Prompt → Return only those lines of the listing in which "link" appears.

Exercise data →
——————

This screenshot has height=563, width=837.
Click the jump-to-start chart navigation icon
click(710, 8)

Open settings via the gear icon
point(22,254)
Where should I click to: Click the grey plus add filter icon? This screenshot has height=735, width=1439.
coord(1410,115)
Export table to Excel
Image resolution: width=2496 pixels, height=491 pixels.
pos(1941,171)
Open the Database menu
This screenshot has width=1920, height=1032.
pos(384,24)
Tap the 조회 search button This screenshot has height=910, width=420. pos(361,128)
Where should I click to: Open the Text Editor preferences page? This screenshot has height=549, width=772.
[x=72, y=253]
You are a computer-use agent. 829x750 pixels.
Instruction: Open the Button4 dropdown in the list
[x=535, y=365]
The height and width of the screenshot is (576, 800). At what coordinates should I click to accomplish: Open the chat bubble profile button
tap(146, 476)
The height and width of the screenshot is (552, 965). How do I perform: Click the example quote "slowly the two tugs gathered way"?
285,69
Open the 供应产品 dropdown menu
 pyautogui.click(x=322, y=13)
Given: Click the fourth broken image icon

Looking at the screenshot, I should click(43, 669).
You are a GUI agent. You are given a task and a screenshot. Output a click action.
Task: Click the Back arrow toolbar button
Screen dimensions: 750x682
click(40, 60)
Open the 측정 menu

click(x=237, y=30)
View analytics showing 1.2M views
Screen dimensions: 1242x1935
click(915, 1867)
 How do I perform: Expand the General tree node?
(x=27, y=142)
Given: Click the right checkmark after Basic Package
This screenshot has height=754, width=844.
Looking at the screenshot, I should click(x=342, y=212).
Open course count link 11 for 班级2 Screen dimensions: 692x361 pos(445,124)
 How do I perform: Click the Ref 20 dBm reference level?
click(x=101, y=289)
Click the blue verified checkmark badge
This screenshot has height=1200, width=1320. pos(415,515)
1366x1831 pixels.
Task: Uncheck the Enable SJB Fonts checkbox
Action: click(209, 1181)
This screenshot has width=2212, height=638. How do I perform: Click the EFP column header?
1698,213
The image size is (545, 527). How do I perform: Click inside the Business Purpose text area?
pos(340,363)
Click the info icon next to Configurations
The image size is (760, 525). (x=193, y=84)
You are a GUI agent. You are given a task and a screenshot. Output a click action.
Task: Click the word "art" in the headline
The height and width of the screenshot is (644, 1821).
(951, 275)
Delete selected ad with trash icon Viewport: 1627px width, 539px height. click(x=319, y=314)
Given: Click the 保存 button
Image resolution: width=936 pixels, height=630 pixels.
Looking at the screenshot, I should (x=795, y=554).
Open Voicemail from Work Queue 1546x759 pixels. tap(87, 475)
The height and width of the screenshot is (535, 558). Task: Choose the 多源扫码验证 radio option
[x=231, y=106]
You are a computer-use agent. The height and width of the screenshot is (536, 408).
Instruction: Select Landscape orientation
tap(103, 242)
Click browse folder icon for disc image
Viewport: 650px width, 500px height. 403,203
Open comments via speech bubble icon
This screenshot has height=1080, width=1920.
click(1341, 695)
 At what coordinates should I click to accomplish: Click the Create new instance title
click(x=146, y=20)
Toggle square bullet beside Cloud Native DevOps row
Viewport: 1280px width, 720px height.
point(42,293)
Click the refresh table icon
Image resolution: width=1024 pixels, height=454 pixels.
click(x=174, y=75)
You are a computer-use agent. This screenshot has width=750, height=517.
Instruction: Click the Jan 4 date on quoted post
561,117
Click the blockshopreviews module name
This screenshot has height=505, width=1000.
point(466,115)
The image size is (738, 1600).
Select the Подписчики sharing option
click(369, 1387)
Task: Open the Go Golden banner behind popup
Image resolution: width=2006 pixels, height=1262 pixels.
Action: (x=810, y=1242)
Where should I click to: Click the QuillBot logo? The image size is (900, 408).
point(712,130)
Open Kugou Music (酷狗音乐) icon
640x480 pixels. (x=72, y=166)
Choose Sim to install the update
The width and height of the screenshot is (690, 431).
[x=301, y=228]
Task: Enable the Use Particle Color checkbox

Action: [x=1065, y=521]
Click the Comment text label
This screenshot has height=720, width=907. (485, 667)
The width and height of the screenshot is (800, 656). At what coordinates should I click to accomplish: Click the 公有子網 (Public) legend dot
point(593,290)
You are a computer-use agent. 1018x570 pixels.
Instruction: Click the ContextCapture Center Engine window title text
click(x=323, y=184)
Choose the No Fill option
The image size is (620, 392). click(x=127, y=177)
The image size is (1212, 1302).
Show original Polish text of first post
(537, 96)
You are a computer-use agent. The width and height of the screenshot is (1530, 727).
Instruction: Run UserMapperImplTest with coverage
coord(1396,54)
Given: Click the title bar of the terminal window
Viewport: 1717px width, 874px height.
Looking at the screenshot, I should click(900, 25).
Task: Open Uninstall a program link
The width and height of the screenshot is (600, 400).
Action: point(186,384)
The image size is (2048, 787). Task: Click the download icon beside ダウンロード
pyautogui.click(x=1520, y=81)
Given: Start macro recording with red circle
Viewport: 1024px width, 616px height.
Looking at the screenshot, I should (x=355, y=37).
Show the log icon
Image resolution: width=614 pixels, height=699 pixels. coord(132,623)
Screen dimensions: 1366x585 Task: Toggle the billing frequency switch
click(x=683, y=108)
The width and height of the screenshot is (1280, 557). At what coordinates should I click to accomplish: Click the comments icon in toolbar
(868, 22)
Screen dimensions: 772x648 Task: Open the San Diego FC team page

——————

Answer box →
Open course count link 11 for 班级2 Screen dimensions: 692x361 pos(445,124)
Task: Open Uninstall a program link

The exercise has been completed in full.